Let $(G,*)$ a group and $H \leqslant G$ and $K= \bigcap_{g \in G} gHg^{-1}$.Prove that $K$ is a proper normal subgroup of $G$.
I'm not very familiar with group theory and i began studying some basic consepts of normal subgroups to use them in a graduate course of Galois theory.
This is my solution which is not complete:
It is very easy to see that $K$ is a subset of $G$
We'll prove that $K$ is a subgroup of $G$.Let $a,b \in K$.
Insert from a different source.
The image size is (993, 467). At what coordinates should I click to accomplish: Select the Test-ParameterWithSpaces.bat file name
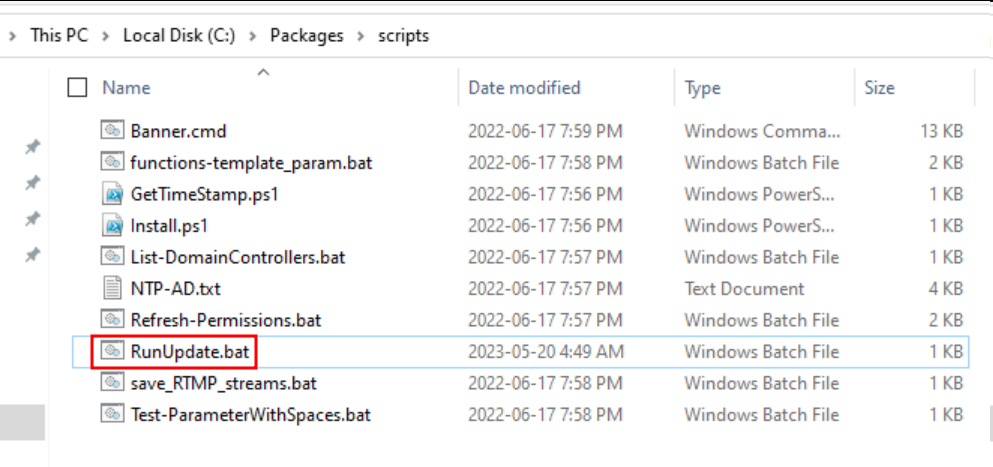pyautogui.click(x=251, y=416)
Then from the definition of $K$,
$$a=gh_1g^{-1}$$
$$b=gh_2g^{-1}$$
$\forall g \in G$ nad for some $ h_1,h_2 \in H$
Then $ab^{-1}=gh_1h_2^{-1}g^{-1}$ $\forall g \in G$ and $h_1h_2^{-1} \in H $ form hypothesis, thus $ab^{-1} \in K$
Therefore $K \leqslant G$
Suppose that $K=G=\bigcap_{g \in G} gHg^{-1}$
Then $gHg^{-1}=G$ $\forall g \in G$
$g^{-1}gHg^{-1}g=g^{-1}Gg=G$ $\forall g \in G$,hence $G=H$
Now to prove that $K$ is a normal subgroup we need to show that $sKs^{-1}=K$ $\forall s \in G$
Let $s \in G$ and $x \in sKs^{-1}$,then $x=sghg^{-1}s^{-1}=(sg)h(sg)^{-1}$
$\forall g \in G$ and some $h \in H$
Can someone help me to proceed and finish the proof ?
Thank you in advance!
Notice that $$x^{-1}Kx=x^{-1}(\bigcap_{g\in G}g^{-1}Hg)x$$ $$=\bigcap_{g\in G}x^{-1}g^{-1}Hgx$$ $$=\bigcap_{g\in G}(gx)^{-1}H(gx)$$
For a fixed $x$, if $g$ changes over $G$, then $gx$ changes over $G$.
$$=\bigcap_{t\in G}(t)^{-1}H(t)=K$$
Note: $K\leq e^{-1}He=H$. Hence, If $H$ is proper in $G$, so is $K$.